EXERCISE:
Which lines of the data below contain "will"? Please show them all.

[Pixel coordinate grounding data]
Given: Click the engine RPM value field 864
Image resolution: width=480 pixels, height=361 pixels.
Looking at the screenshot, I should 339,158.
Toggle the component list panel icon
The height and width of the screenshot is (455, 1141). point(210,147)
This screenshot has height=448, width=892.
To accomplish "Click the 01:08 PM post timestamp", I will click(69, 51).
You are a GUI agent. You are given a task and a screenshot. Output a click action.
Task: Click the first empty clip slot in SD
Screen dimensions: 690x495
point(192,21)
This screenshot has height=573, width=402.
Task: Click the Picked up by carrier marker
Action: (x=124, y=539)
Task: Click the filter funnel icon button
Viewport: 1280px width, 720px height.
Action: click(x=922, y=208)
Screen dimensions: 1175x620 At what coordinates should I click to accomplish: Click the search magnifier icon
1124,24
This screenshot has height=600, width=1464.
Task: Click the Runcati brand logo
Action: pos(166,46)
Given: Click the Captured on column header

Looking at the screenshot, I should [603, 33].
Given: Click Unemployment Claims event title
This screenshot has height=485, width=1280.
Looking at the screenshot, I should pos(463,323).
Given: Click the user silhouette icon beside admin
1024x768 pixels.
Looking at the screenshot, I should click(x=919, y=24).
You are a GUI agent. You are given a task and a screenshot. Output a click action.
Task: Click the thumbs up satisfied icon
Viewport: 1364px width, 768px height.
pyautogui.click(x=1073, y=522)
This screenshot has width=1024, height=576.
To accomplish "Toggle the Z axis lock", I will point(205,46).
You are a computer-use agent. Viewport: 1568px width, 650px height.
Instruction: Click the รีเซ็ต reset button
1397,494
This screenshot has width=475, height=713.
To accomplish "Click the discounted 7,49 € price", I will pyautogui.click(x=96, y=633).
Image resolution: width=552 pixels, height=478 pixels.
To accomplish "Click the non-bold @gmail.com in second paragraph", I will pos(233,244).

ANSWER BELOW:
To accomplish "Click the 01:08 PM post timestamp", I will click(69, 51).
To accomplish "Toggle the Z axis lock", I will point(205,46).
To accomplish "Click the discounted 7,49 € price", I will pyautogui.click(x=96, y=633).
To accomplish "Click the non-bold @gmail.com in second paragraph", I will pos(233,244).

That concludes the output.